Cómo se siente el paciente
No gustarle la comida puede generar rechazo, cansancio o incluso irritación. Algunas personas prefieren no comer nada antes que forzarse a ingerir algo que les desagrada. Eso no significa falta de cooperación; muchas veces solo expresa malestar físico o emocional.
Qué debería hacer la clínica
Lo ideal es que el personal escuche al paciente y evalúe si existe una alternativa adecuada según su condición. En algunos casos, puede ajustarse la dieta o revisar opciones compatibles con la indicación médica. Si el paciente no tolera la comida, el equipo de salud debe saberlo para buscar la mejor solución.

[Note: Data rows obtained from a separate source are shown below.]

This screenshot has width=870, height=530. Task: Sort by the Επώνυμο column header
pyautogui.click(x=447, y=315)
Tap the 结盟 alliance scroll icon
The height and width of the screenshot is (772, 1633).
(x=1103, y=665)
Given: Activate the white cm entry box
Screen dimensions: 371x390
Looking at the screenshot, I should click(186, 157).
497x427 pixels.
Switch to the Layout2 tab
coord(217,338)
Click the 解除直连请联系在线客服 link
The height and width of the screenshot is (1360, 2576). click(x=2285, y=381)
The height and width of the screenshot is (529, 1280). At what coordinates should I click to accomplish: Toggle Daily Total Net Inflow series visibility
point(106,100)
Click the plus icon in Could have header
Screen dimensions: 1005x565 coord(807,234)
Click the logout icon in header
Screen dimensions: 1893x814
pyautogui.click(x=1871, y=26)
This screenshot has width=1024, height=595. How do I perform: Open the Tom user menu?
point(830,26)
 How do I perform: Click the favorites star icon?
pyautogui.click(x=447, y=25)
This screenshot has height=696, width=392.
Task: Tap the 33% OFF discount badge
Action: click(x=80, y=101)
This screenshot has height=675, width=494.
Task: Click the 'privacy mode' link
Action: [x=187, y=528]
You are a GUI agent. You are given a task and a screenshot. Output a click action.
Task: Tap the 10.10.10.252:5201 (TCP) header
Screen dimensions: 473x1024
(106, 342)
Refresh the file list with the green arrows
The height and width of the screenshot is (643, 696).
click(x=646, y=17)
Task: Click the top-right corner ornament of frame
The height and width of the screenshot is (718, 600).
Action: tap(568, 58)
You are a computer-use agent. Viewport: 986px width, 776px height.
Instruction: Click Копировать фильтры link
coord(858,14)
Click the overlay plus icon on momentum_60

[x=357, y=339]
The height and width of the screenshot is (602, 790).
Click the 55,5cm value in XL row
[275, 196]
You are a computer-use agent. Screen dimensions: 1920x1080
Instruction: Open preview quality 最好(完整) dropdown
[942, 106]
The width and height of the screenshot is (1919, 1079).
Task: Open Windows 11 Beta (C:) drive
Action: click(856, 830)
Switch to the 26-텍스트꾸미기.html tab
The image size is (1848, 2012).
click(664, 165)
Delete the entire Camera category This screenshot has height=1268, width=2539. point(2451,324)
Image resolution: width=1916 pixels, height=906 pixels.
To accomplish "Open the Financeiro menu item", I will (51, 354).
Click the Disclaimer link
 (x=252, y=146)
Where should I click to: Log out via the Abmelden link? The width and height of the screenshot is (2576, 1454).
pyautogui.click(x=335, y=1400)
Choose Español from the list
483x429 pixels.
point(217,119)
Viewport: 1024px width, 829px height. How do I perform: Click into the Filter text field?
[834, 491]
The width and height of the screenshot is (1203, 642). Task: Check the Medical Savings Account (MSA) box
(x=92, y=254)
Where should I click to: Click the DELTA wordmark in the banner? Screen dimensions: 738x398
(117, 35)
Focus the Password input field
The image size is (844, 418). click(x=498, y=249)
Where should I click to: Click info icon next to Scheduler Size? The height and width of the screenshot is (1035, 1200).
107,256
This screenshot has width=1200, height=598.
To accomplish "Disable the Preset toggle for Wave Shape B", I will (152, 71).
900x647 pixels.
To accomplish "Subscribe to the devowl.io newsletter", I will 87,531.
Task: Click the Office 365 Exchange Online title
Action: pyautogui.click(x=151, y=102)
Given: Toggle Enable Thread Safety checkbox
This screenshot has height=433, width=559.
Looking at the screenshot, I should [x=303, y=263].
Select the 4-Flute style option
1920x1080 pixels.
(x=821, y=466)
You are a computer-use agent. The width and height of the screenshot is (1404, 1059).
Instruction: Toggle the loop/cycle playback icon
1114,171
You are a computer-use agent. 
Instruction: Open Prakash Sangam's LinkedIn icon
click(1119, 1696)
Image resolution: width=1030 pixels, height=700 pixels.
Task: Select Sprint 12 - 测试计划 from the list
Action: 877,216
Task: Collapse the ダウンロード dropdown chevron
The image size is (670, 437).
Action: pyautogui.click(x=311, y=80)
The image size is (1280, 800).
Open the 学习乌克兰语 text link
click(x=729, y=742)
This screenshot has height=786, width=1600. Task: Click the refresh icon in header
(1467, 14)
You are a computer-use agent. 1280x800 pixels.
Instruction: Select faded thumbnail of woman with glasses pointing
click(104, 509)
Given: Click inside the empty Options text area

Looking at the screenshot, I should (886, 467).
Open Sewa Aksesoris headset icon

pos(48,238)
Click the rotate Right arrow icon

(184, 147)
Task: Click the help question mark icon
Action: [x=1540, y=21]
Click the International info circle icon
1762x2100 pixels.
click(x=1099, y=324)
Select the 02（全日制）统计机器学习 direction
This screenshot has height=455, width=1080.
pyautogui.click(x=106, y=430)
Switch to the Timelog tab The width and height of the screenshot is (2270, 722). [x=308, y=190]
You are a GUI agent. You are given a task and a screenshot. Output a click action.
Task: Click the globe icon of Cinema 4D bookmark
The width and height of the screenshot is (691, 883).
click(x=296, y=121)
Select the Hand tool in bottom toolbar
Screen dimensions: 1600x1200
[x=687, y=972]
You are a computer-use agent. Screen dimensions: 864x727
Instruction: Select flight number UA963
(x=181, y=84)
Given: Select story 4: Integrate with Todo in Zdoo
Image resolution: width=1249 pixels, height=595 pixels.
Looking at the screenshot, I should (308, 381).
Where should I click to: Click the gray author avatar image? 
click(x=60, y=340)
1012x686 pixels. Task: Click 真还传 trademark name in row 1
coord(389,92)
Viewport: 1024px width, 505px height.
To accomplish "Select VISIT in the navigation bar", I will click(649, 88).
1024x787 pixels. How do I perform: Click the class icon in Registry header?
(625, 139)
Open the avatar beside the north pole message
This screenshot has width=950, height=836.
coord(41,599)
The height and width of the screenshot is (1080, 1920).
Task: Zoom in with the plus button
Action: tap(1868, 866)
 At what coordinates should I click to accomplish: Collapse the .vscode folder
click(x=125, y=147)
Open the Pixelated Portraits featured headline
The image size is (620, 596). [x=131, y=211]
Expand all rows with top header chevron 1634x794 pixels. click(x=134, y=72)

Qué puede hacer el paciente
Lo más recomendable es comunicarlo con respeto y de forma clara. Decir que no se tolera la comida y pedir que el equipo revise la opción más adecuada ayuda a evitar malentendidos. También es importante no decidir por cuenta propia dejar de comer o reemplazar indicaciones médicas sin consultar.
Una experiencia que también cuenta
La alimentación dentro de una clínica no debería verse solo como un trámite. Escuchar al paciente, considerar su comodidad y responder con humanidad también forman parte de una buena atención. Cuando eso ocurre, la experiencia se vuelve más cercana y más respetuosa.